**GOAL**: Retype the rows from the line with "This screenshot has width=592, height=519." to the line with "Expand the Monitoring (监视) tree node", both included, and leave the pictures out of your answer.

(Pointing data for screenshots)
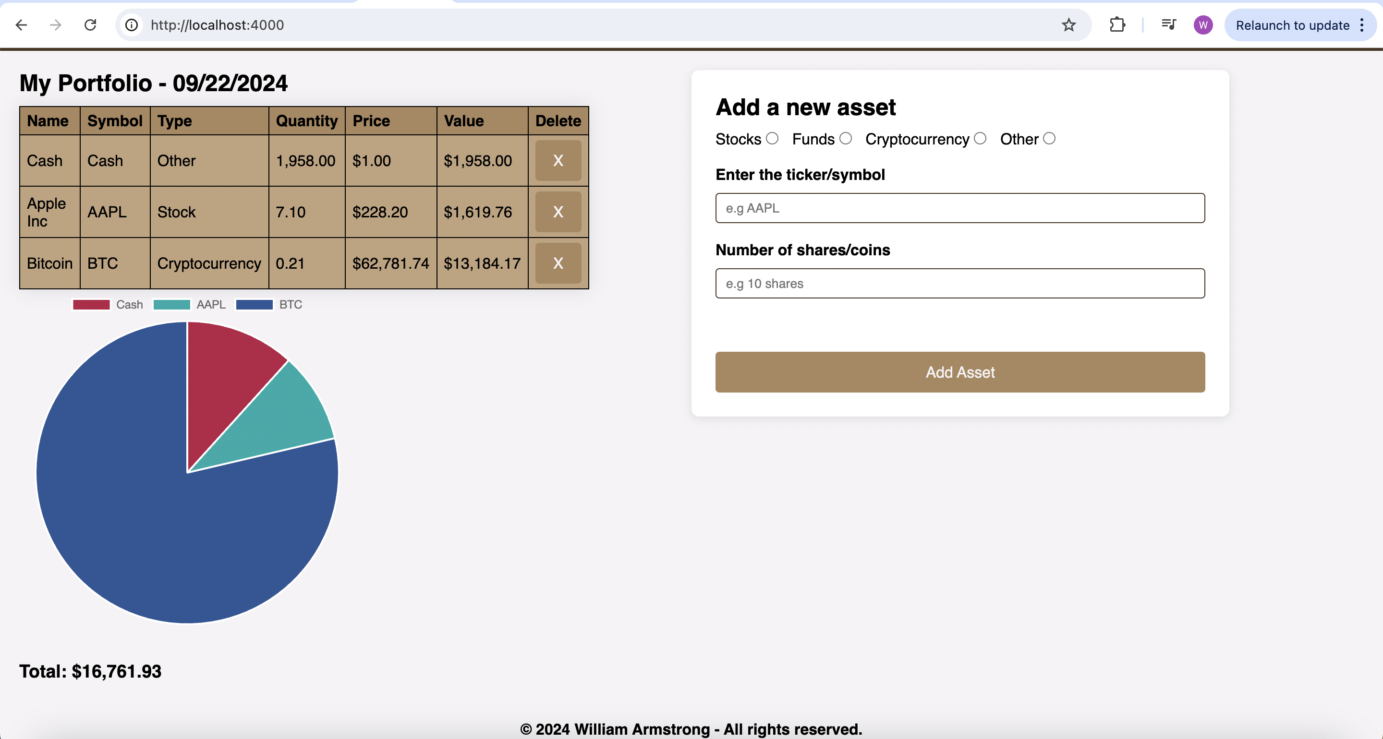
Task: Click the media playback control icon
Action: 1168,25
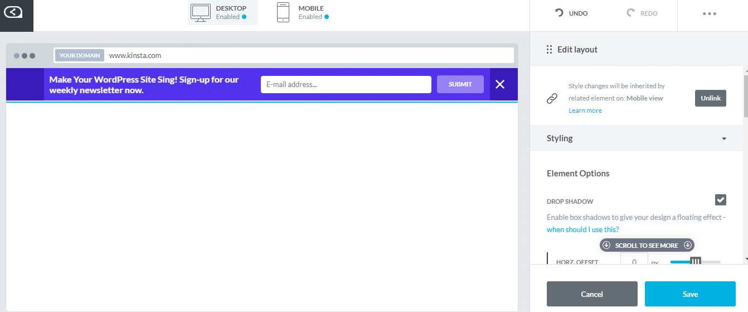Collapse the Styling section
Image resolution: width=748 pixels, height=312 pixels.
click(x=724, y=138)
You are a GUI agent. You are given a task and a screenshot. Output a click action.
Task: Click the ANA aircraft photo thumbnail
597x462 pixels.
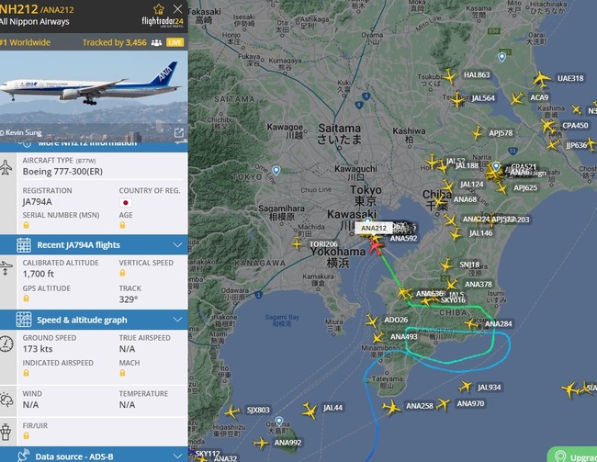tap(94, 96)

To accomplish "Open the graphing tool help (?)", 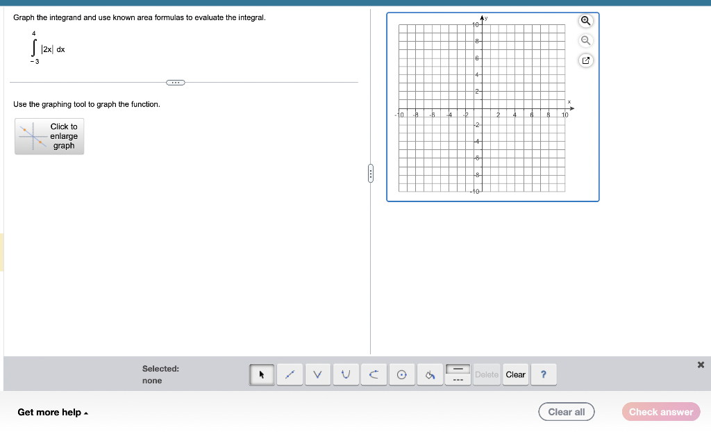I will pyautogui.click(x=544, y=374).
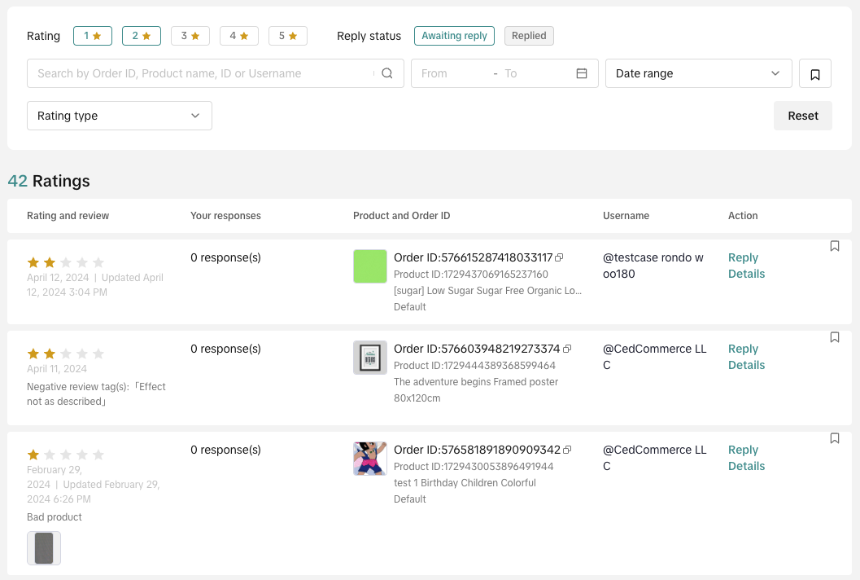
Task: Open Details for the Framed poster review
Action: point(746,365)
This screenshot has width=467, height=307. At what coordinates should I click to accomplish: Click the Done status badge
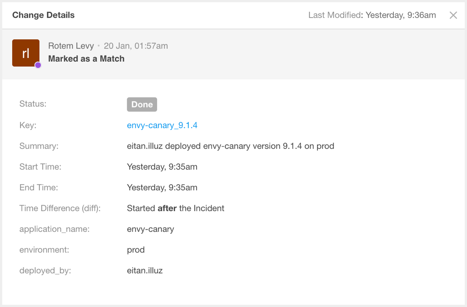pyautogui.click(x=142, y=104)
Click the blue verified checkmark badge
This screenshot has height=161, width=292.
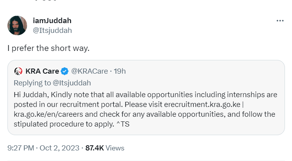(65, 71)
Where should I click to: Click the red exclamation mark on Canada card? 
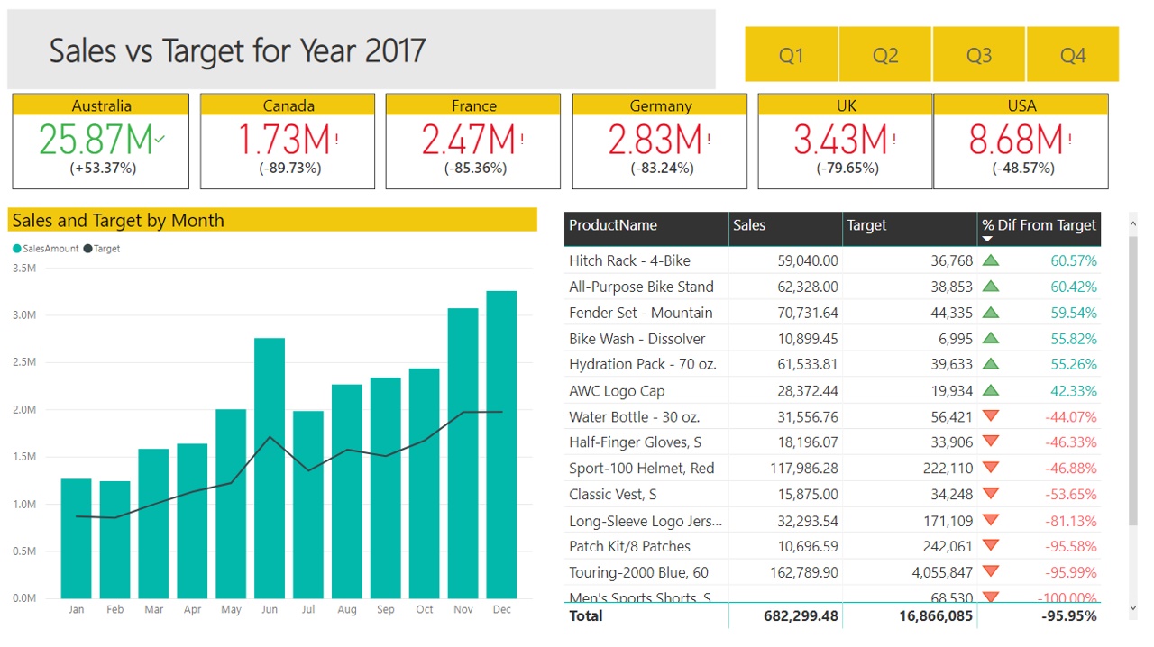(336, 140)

---

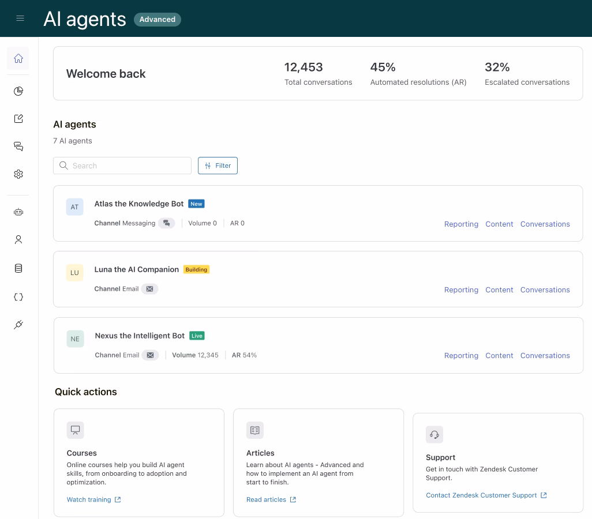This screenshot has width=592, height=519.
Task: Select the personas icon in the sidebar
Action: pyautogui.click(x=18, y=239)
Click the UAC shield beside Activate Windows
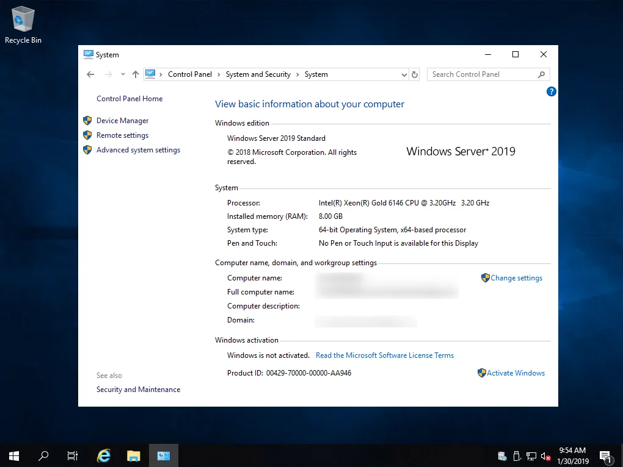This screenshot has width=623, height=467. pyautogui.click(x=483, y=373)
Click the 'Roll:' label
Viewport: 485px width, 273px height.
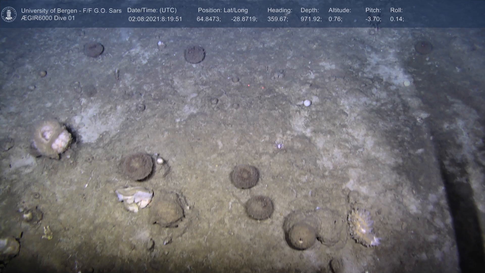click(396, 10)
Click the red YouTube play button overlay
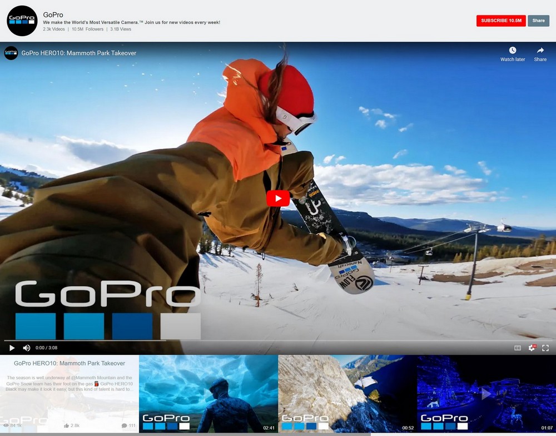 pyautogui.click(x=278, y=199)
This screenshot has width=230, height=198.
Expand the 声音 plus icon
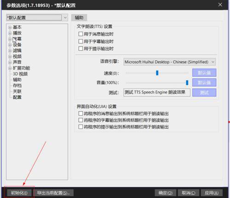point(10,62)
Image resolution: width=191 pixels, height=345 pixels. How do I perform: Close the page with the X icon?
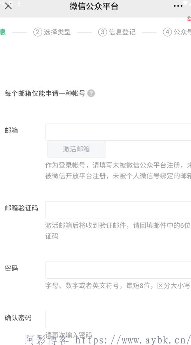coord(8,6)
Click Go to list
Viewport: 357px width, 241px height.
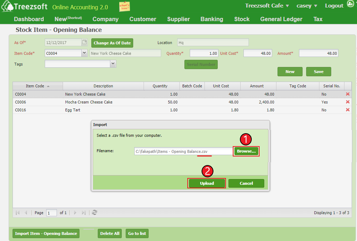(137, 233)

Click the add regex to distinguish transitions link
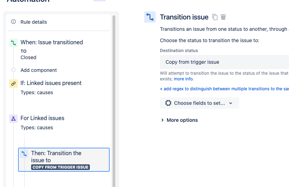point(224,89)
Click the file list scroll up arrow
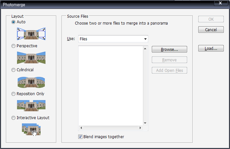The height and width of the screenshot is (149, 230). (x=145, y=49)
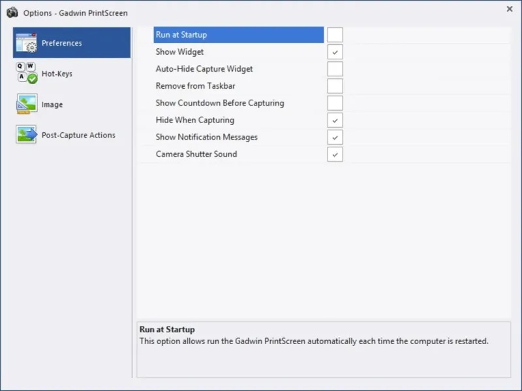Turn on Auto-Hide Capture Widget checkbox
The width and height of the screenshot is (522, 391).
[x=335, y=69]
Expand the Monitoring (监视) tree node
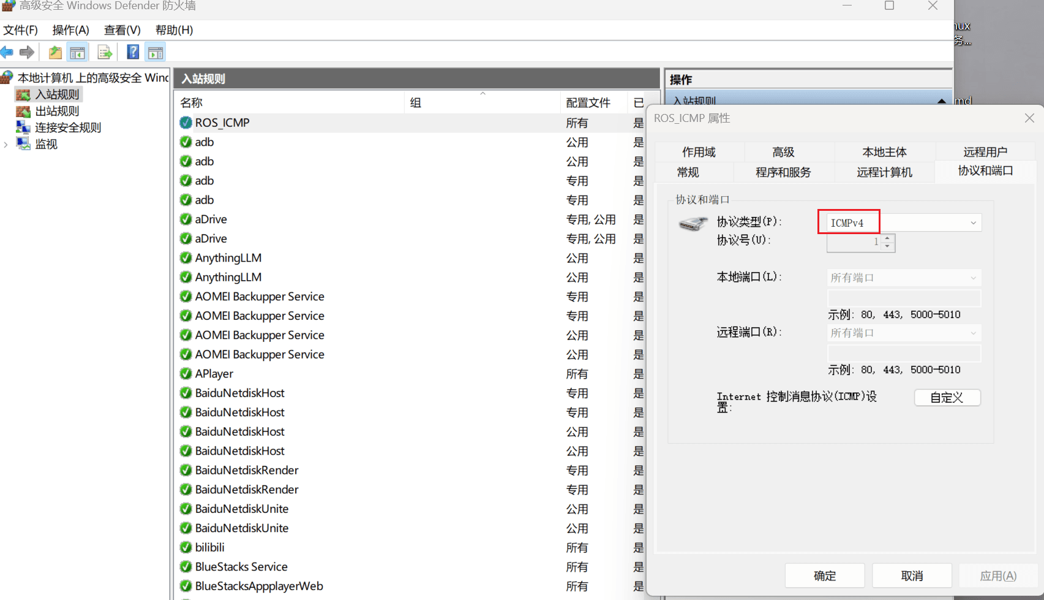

**WRITTEN SOLUTION**:
This screenshot has width=592, height=519.
Task: Select the personas icon in the sidebar
Action: pyautogui.click(x=18, y=239)
Click the UAC shield beside Activate Windows
This screenshot has width=623, height=467. pyautogui.click(x=483, y=373)
Click the 'Roll:' label
Viewport: 485px width, 273px height.
click(396, 10)
Click the red YouTube play button overlay
 pyautogui.click(x=278, y=199)
This screenshot has width=230, height=198.
Expand the 声音 plus icon
point(10,62)
Image resolution: width=191 pixels, height=345 pixels. How do I perform: Close the page with the X icon?
coord(8,6)
Click Go to list
Viewport: 357px width, 241px height.
(137, 233)

Click the add regex to distinguish transitions link
point(224,89)
Click the file list scroll up arrow
The height and width of the screenshot is (149, 230). (x=145, y=49)
Turn on Auto-Hide Capture Widget checkbox
The width and height of the screenshot is (522, 391).
[x=335, y=69]
Expand the Monitoring (监视) tree node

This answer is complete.